Goal of the exercise. Beginning with the line containing "Task: Click the Connect" and ending with the line containing "Given: Click the Widgets list icon", write out each line of the records below exactly; pictures and lines outside that range are left out.

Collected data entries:
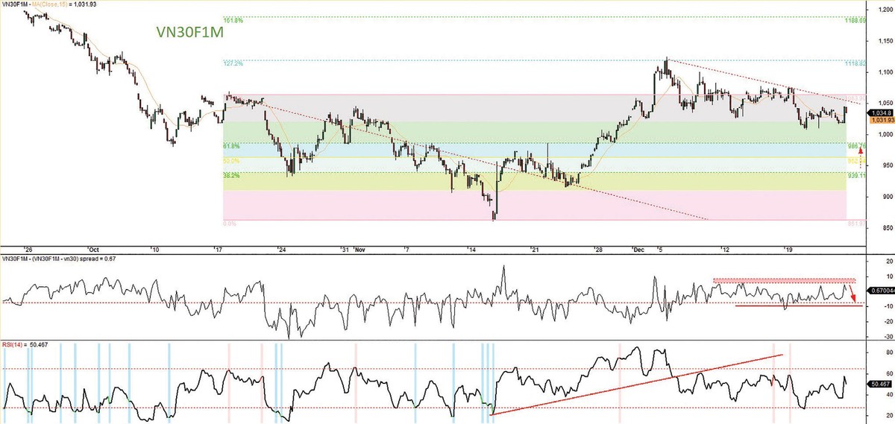This screenshot has width=895, height=424.
Task: Click the Nov date on time axis
Action: (x=360, y=248)
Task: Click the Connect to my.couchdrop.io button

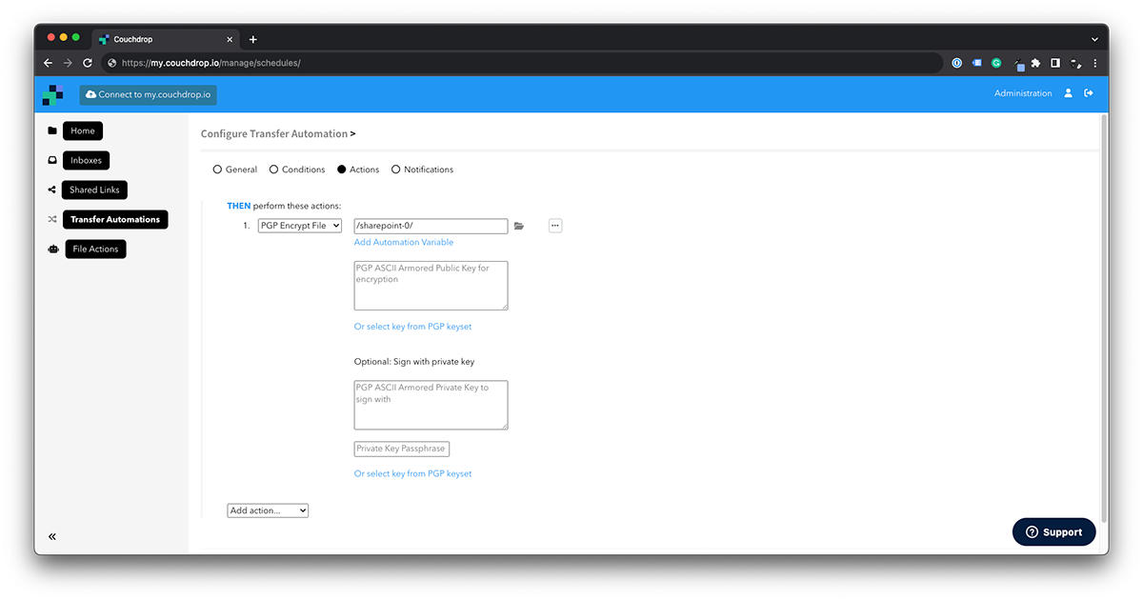Action: (148, 94)
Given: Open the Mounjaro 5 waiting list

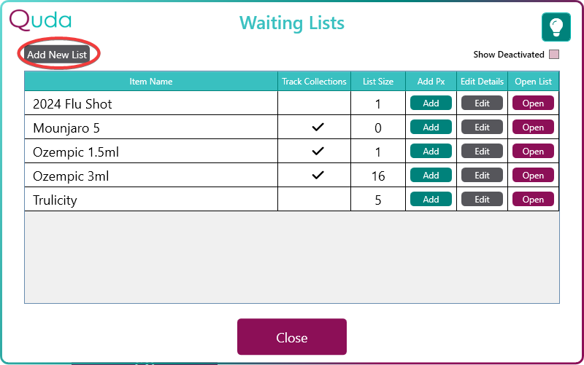Looking at the screenshot, I should [533, 127].
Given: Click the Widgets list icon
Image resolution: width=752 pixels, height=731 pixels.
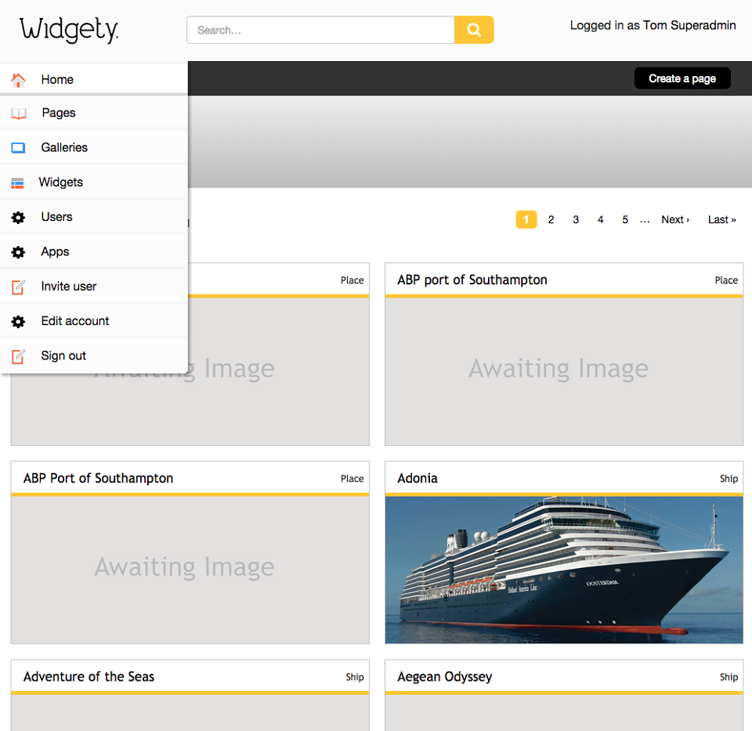Looking at the screenshot, I should [17, 183].
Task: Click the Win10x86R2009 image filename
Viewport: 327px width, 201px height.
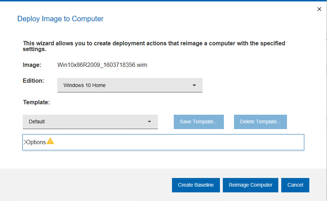Action: tap(102, 65)
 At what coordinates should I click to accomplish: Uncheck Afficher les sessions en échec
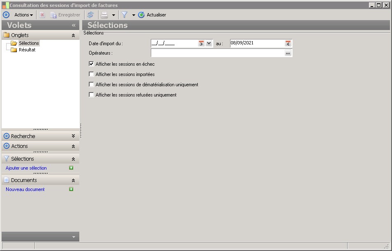(91, 64)
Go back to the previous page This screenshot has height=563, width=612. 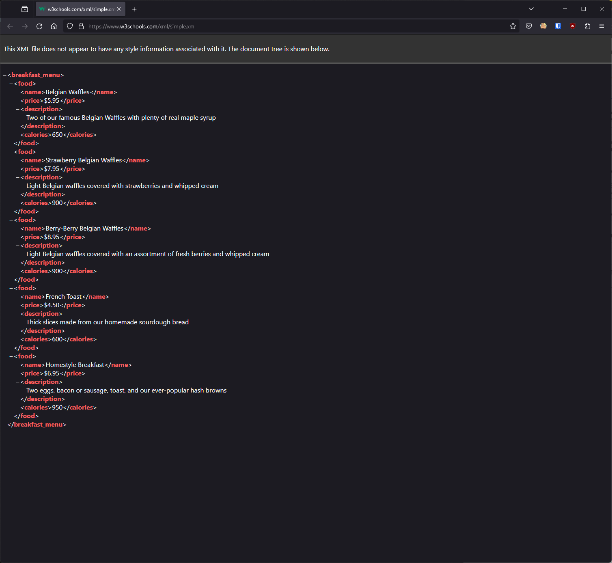pyautogui.click(x=10, y=26)
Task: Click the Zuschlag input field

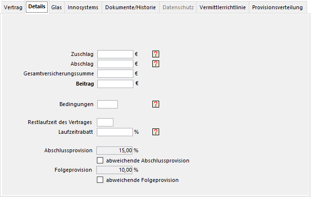Action: (x=115, y=54)
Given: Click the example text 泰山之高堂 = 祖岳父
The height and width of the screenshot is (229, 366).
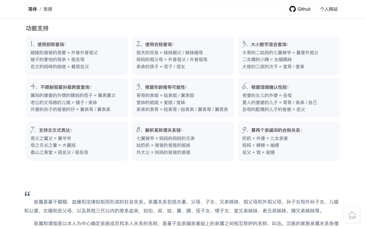Looking at the screenshot, I should point(59,152).

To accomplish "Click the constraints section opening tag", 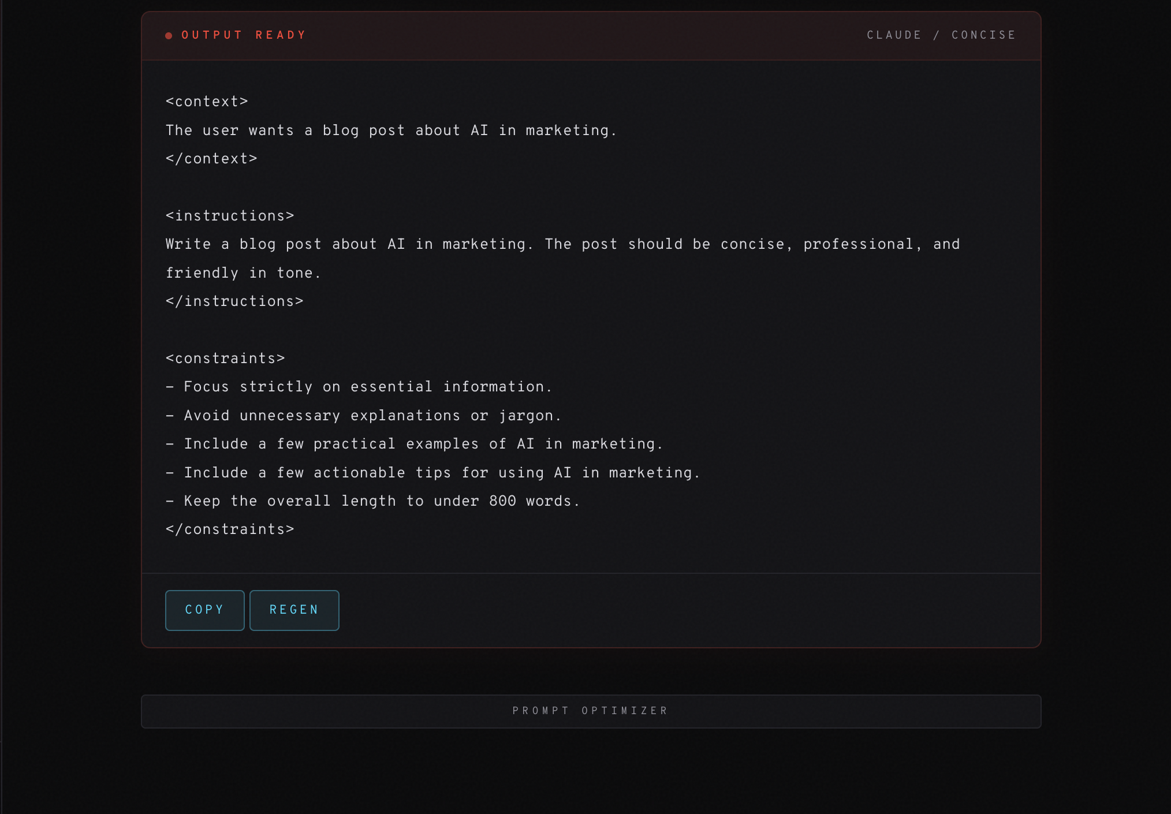I will click(225, 358).
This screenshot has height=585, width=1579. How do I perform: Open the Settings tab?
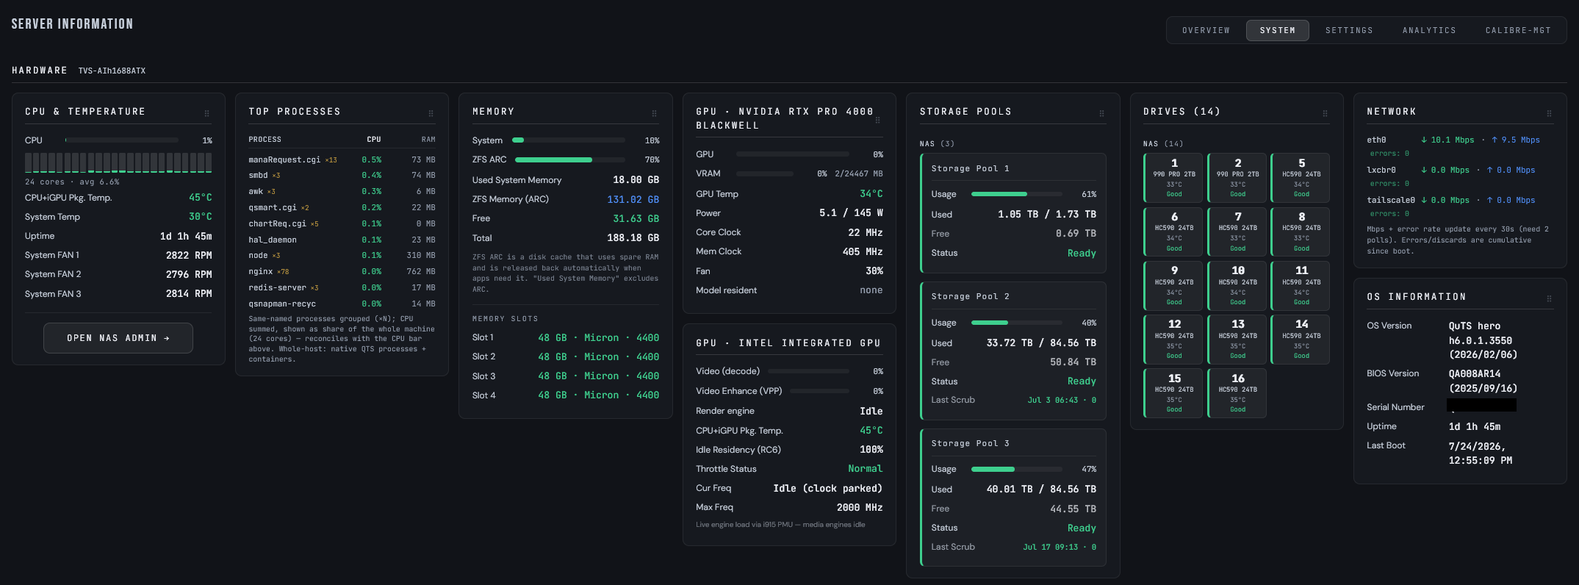click(1349, 30)
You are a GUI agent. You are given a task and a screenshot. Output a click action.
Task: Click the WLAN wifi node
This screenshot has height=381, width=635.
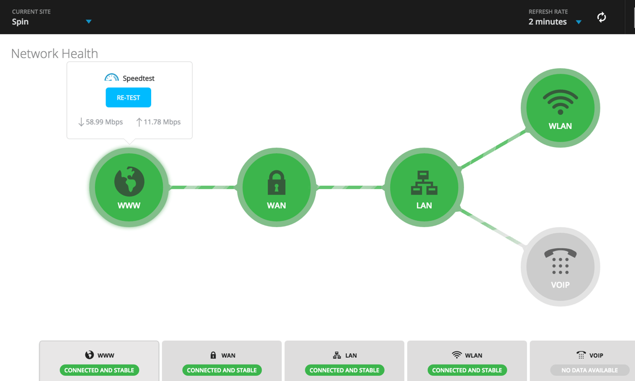pos(561,108)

Exercise output.
Task: Click the Connect to my.couchdrop.io button

Action: (148, 94)
Given: Open the Mounjaro 5 waiting list

Looking at the screenshot, I should [533, 127].
Given: Click the Widgets list icon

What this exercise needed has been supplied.